- Dataset content

==================================================

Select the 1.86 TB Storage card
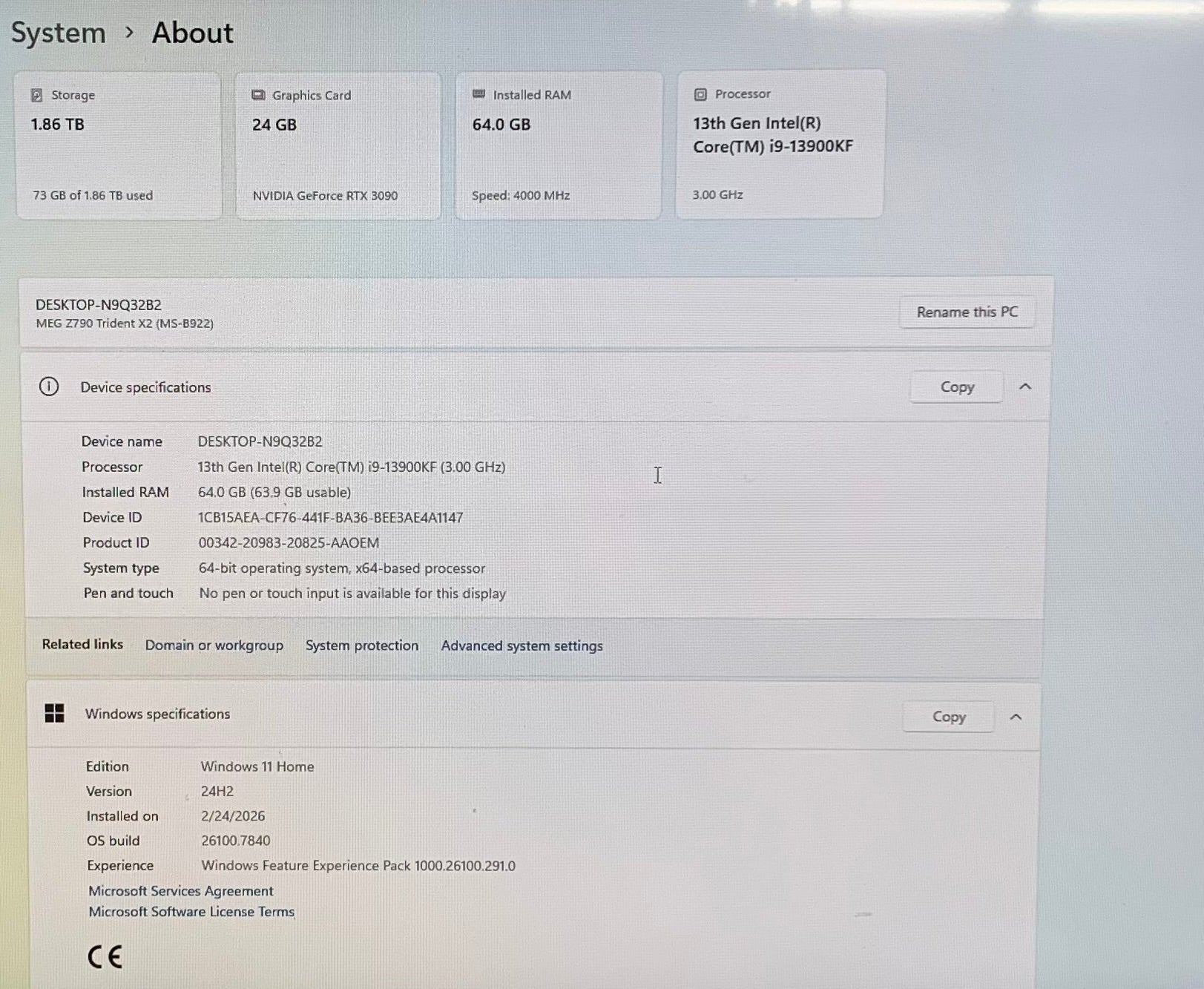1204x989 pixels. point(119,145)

==================================================

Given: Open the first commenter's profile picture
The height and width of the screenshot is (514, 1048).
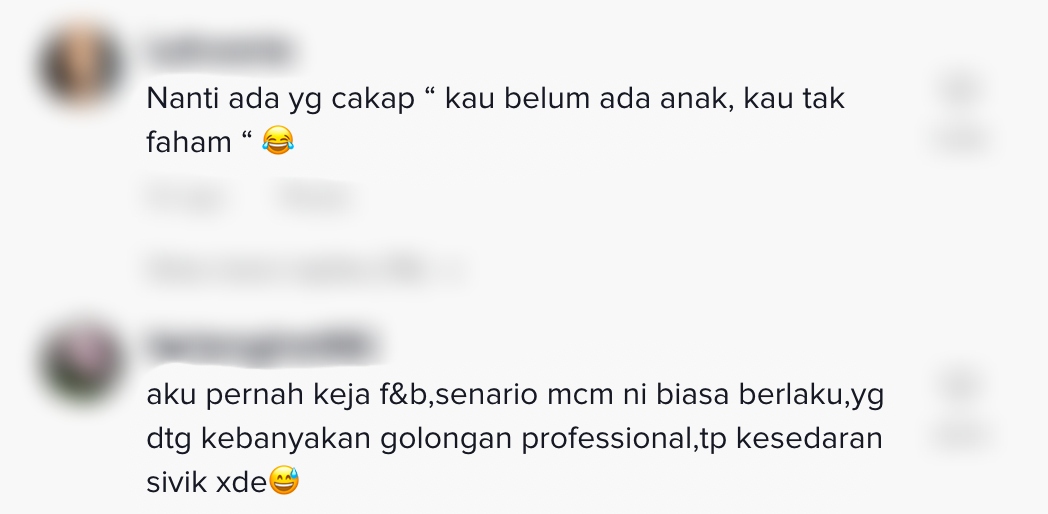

==================================================

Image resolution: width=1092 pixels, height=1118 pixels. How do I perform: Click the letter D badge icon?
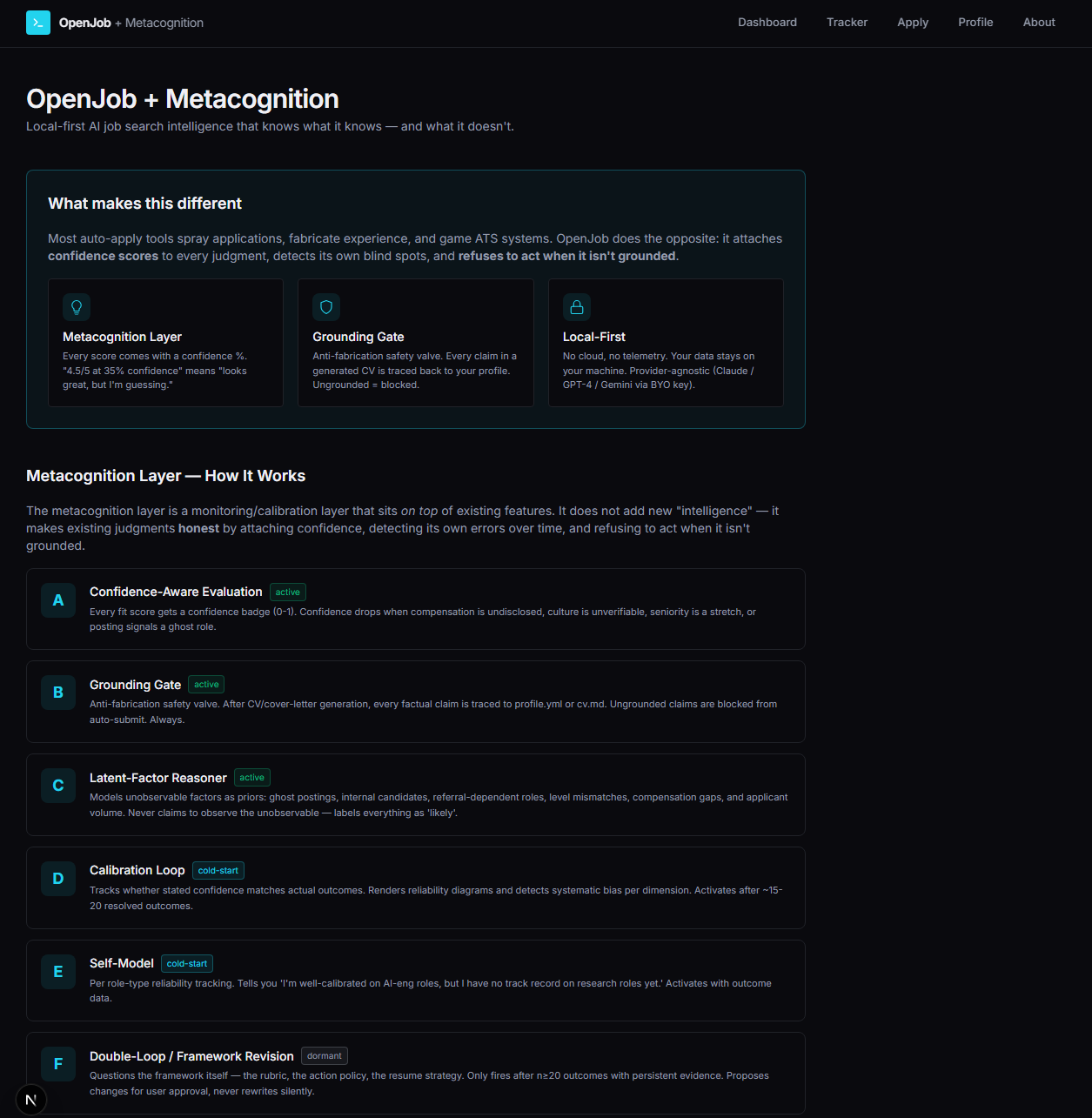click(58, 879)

==================================================

- What you will do
In your answer, include only the lines above starting at the line that holds "Given: Open the" and ending at the line that holds "The height and", copied exactly.

- Worked solution
Given: Open the first commenter's profile picture
The height and width of the screenshot is (514, 1048).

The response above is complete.